下にある研究課題の文章を、「極微量環境汚染元素の土壌中化」を含むところから始めて、「Young Scientists (A)」まで、一字も変えずに書き写してください。
─── 抜き出した文章
極微量環境汚染元素の土壌中化学形と易動性に関する研究-クロマトグラフィ分離とICP-質量分析装置の結合-
Project/Area Number |
08750668
|
Research Category |
Grant-in-Aid for Encouragement of Young Scientists (A)
|
Allocation Type | Single-year Grants |
Research Field |
Civil and environmental engineering
|
Research Institution | Kyoto University |
Principal Investigator |
藤川 陽子 京都大学, 原子炉実験所, 助手 (90178145)
|
Project Period (FY) |
1996
|
Project Status |
Completed (Fiscal Year 1996)
──────
─── データ部分
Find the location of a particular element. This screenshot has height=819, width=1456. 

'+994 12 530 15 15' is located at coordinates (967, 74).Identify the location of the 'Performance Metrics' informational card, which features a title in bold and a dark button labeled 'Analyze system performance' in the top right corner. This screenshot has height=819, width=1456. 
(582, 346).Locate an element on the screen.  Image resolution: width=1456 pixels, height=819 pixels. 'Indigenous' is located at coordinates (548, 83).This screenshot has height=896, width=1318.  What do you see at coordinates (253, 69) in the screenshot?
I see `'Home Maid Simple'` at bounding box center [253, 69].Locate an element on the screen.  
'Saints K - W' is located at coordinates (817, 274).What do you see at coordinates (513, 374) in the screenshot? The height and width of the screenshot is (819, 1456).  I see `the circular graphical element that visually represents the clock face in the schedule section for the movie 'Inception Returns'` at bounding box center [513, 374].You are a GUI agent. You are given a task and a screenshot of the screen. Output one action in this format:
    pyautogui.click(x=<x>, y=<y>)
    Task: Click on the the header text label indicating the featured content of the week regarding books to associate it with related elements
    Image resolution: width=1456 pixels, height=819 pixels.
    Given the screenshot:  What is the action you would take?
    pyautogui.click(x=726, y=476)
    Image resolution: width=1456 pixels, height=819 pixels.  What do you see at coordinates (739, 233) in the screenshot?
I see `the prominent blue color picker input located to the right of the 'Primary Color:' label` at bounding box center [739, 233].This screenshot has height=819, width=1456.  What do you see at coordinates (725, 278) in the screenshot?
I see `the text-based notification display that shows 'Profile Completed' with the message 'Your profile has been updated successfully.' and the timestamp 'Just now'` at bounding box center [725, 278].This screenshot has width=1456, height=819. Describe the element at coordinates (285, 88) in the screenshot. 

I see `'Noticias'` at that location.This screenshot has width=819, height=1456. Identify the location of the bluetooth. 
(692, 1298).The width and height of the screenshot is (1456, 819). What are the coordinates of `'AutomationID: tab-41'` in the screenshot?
──────
回答全文:
極微量環境汚染元素の土壌中化学形と易動性に関する研究-クロマトグラフィ分離とICP-質量分析装置の結合-
Project/Area Number |
08750668
|
Research Category |
Grant-in-Aid for Encouragement of Young Scientists (A)